[Opening INFORMATION PROVIDED section]

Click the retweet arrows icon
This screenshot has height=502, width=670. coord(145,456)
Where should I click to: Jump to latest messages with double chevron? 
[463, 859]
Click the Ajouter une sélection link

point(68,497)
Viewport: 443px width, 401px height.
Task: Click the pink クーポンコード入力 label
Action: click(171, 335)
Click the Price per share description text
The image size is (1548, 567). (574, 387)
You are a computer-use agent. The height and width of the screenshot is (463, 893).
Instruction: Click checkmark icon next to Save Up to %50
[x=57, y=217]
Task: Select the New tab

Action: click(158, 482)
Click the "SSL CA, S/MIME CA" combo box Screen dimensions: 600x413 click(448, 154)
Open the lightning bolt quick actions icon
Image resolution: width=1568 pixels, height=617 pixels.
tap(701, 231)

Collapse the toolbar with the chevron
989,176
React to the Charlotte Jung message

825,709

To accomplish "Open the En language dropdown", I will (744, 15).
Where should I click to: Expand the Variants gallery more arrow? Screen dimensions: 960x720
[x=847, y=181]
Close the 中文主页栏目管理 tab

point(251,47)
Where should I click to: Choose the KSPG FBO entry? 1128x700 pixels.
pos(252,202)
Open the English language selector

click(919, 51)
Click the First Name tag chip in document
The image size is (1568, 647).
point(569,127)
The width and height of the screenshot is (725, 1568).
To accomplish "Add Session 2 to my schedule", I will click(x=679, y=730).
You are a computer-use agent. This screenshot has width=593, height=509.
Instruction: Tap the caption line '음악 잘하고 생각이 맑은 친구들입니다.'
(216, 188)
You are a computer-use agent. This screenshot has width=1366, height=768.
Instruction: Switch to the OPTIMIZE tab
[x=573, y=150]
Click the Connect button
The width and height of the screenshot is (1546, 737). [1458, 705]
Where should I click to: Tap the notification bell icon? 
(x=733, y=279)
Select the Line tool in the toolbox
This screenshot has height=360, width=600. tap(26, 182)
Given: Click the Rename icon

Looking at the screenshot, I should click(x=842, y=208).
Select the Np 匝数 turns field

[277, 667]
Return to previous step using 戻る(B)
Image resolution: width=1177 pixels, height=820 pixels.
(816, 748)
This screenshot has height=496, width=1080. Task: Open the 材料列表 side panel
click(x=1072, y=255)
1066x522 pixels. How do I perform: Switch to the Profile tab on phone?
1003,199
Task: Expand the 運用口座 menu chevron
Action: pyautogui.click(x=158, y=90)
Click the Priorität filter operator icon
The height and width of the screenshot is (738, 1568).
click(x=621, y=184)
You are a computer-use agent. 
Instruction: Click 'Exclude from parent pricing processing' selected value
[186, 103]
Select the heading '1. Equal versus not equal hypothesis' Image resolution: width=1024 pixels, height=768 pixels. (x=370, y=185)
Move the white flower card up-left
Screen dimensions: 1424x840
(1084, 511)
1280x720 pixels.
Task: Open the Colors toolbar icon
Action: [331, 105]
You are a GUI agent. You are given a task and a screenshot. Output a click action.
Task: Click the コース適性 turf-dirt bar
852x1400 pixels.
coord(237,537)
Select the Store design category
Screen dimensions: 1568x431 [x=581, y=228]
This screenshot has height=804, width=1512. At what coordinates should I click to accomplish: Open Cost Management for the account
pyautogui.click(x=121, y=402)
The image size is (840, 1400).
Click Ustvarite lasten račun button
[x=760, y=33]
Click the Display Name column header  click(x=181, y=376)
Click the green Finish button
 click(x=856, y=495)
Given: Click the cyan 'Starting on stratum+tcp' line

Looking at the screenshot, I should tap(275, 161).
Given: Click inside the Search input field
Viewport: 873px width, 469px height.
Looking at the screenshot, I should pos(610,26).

[Closing INFORMATION PROVIDED section]

> INSTRUCTIONS TO FOLLOW:
In the records above, some lines hold the word "computer". Say how many, and nothing more.

> YOUR RESPONSE:
4